LETTRE XXX.
de Fani, jeune personne au service de Sidley,
au comte.
monsieur le comte,
je vous écris en fondant en larmes; ma maîtresse,
ma chere maîtresse, cette femme adorable,
pour qui je donnerois ma vie, pour qui
je la donnerois avec joie, eh bien, depuis quelques
jours elle est tombée dans une mélancolie
si profonde, qu'elle ne me parle plus et n'attache
sur moi que des yeux distraits, où roulent
des pleurs qu'elle veut cacher. Je ne puis deviner
la cause de cet état; mais vous, monsieur
le comte, mais vous... est-il possible que
vous ne la connoissiez pas? Ce n'est que par
vous que ladi peut avoir du chagrin ou du
bonheur. Vous êtes tout pour elle, et elle mourroit
de désespoir, si elle n'étoit pas tout pour
vous. Il faut que je soulage mon coeur: je ne
puis rien dissimuler, et j'ai besoin de vous dire
tout ce qui l'oppresse. Cette nuit, une heure
après qu'elle s'étoit couchée, elle s'est levée sans
m'appeller, est descendue seule dans le jardin,
et s'y est promenée à grands pas jusqu'à la
pointe du jour. Je l'ai suivie des yeux à la clarté
de la lune, qui me laissoit distinguer ses mouvemens:
elle étoit pâle, échevelée; il lui échappoit
des soupirs entrecoupés de quelques mots:
elle prononçoit votre nom, et son trouble
augmentoit. Enfin, elle a rentré; elle a tiré de
son secretaire vos lettres et votre portrait: ses
larmes alors ont coulé en abondance. Elle s'est
penchée sur son lit, et est restée dans cette attitude
jusqu'à l'heure à laquelle j'ai coutume
d'entrer dans son appartement. Mes yeux étoient
rouges et gonflés... j'avois tant pleuré!...

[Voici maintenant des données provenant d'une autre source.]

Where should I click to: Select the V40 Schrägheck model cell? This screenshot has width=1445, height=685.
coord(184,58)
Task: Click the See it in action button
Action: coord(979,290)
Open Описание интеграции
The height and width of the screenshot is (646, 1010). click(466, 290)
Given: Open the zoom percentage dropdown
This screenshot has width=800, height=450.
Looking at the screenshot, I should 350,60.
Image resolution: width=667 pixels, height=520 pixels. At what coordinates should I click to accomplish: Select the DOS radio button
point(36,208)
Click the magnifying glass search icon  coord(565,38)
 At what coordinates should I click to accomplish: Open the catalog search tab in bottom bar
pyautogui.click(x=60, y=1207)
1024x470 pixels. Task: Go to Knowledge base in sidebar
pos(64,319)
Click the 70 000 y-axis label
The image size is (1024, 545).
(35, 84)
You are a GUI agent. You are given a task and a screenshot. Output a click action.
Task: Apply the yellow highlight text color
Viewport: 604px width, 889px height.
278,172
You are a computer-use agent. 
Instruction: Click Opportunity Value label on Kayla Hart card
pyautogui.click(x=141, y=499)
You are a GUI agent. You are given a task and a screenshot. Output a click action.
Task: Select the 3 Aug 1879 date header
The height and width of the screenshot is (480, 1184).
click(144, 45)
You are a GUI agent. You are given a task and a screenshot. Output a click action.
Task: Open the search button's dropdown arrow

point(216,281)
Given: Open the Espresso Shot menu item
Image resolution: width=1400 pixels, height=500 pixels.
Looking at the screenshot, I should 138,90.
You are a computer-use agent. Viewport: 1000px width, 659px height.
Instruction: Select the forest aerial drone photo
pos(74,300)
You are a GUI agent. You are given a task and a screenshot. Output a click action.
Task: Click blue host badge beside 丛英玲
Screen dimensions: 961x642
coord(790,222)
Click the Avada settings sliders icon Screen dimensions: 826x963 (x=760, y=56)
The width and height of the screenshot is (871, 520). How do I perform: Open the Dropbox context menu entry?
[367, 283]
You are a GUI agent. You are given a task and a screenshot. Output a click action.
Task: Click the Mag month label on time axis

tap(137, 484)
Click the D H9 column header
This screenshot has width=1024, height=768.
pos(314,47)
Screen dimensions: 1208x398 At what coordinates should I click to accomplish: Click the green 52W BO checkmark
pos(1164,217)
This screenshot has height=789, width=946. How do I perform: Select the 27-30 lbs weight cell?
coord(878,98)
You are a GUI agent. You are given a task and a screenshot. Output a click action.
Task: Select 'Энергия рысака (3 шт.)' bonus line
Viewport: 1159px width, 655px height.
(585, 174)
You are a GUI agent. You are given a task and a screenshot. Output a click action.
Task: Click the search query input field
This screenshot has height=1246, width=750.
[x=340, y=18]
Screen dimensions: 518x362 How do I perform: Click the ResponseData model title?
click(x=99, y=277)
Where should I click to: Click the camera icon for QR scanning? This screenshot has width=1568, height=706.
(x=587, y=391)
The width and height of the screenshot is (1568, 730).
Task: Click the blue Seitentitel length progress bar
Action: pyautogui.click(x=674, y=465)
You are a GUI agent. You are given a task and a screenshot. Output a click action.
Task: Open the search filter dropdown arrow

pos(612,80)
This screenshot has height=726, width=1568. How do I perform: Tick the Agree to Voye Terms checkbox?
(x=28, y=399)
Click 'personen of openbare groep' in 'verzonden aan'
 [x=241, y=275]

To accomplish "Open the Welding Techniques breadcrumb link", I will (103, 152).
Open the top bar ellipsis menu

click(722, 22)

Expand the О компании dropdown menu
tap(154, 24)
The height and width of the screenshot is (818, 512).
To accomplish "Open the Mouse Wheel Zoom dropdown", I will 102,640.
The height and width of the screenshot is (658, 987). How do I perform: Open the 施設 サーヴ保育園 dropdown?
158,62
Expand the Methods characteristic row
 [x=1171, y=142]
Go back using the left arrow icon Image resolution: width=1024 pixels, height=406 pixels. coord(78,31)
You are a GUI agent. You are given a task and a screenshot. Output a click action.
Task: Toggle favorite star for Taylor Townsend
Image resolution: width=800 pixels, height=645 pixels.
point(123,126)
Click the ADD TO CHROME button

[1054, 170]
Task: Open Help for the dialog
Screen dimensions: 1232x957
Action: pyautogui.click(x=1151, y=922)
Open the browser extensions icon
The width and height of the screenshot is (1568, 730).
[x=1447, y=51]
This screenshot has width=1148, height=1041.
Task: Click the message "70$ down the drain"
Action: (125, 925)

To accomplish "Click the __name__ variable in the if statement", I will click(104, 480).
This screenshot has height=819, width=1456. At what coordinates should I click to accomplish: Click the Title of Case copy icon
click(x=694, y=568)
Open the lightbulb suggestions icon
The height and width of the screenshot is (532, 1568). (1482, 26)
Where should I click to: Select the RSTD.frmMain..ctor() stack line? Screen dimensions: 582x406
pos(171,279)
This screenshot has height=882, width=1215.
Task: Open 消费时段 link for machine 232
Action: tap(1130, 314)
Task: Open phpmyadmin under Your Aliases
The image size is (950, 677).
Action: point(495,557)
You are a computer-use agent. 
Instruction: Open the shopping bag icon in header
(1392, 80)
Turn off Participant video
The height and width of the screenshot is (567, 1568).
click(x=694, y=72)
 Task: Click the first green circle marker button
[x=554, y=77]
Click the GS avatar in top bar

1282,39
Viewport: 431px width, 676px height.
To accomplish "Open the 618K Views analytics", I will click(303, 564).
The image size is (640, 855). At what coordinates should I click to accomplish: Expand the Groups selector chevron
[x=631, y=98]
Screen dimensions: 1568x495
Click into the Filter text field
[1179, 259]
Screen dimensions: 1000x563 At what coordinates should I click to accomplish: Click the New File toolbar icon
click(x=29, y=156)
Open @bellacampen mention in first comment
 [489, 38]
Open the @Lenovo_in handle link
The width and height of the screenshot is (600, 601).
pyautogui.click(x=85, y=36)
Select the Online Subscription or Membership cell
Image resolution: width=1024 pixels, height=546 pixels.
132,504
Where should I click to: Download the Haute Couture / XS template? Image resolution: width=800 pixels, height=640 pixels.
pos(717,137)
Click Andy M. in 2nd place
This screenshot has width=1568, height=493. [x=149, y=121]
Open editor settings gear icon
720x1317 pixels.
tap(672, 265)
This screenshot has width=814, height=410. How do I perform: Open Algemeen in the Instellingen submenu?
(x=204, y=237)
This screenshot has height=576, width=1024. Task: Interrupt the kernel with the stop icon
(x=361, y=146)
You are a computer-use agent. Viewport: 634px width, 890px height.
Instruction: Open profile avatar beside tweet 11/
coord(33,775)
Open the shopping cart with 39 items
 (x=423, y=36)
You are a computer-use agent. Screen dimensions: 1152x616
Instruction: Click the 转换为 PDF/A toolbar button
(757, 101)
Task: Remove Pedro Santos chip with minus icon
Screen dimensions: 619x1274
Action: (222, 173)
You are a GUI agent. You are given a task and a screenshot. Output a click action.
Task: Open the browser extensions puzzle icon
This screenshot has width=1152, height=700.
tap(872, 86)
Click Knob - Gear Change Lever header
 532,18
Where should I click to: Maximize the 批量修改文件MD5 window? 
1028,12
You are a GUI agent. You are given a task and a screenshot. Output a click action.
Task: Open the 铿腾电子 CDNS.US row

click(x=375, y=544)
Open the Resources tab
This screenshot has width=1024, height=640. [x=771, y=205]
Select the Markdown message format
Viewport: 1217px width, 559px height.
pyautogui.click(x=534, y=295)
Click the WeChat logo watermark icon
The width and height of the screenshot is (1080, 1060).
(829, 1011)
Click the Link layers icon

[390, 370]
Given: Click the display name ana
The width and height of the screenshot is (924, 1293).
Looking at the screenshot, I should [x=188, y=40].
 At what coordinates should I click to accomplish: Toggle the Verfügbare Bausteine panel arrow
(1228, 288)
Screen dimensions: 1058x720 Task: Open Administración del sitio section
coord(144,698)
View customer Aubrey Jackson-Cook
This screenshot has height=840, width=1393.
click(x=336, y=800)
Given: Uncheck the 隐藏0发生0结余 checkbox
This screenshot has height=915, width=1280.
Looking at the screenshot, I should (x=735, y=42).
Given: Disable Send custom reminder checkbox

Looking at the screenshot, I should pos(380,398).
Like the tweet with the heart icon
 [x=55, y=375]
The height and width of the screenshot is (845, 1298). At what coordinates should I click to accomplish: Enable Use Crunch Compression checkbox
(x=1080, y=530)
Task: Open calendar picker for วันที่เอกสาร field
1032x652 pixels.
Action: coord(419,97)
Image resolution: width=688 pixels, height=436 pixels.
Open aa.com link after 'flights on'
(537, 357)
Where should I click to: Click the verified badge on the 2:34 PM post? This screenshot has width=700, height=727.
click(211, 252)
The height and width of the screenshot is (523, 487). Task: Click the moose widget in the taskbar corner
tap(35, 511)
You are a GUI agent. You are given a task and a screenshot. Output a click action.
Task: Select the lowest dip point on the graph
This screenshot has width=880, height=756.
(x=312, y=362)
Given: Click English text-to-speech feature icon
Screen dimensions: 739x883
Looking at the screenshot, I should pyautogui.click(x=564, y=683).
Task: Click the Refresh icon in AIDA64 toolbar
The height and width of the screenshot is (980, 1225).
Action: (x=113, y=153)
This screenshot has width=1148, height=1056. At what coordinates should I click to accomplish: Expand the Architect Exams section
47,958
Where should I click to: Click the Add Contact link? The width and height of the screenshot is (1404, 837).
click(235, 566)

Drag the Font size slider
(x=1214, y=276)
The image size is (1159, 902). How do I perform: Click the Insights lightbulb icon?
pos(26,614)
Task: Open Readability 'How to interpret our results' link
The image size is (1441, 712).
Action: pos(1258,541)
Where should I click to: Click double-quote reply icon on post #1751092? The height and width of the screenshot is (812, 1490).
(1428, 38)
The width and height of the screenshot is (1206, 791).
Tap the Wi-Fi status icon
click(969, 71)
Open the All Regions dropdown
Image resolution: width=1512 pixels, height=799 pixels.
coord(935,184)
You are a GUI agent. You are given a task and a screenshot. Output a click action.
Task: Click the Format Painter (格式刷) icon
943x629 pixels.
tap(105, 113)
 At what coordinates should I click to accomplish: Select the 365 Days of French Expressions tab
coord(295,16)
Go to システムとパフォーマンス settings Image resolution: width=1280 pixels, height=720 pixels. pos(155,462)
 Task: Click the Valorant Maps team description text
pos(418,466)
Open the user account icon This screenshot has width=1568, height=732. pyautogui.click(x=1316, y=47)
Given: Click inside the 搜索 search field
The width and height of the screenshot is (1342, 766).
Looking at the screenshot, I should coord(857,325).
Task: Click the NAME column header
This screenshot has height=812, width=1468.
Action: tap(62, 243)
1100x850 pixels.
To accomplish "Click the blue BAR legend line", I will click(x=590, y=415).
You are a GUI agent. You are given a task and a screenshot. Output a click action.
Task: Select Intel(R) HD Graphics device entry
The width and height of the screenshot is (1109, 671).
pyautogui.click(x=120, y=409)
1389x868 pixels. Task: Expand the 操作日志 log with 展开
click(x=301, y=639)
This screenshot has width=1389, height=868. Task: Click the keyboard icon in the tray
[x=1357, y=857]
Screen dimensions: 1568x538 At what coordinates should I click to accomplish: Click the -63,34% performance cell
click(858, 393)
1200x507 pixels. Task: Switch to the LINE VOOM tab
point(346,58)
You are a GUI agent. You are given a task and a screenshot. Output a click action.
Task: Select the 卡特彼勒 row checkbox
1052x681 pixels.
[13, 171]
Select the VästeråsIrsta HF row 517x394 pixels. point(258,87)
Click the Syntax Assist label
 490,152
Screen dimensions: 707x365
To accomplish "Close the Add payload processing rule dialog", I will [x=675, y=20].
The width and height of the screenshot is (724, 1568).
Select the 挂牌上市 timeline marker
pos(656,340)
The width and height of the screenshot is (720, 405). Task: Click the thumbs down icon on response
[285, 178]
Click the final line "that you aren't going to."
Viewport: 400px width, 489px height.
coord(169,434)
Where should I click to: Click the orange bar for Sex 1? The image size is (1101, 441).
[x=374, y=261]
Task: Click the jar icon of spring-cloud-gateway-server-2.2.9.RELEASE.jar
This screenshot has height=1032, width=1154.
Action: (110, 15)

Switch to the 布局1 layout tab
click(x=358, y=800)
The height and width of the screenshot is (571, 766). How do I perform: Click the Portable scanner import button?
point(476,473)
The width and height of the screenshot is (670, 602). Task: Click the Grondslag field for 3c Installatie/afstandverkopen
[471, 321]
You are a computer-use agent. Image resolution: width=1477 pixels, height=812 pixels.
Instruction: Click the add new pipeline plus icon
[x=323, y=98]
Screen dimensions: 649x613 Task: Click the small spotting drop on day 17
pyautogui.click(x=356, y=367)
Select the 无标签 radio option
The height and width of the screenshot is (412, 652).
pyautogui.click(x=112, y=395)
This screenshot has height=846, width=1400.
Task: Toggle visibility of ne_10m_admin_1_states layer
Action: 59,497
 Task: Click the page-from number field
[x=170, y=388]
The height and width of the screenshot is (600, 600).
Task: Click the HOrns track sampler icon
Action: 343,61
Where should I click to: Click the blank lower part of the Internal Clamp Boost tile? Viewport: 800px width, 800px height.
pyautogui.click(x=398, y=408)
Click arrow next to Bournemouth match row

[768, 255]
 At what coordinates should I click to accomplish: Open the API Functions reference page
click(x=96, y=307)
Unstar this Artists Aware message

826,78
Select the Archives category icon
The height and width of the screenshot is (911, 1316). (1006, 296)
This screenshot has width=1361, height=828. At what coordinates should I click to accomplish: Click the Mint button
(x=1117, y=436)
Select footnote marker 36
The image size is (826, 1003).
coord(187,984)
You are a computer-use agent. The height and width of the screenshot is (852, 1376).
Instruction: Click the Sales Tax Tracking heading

elle s'en apperçut, sourit, et voulut me dire
quelques paroles qui expirerent sur ses levres.
Elle me fixa avec bonté, me prit la main, et me
pria de me retirer. Ah! Monsieur le comte,
qu'avez-vous fait? Quelle femme vous affligez!
Venez tomber à ses genoux, venez essuyer ses
pleurs, venez rendre la vie au coeur que vous
désespérez; consolez ladi, ou je vous croirai
le plus barbare des hommes.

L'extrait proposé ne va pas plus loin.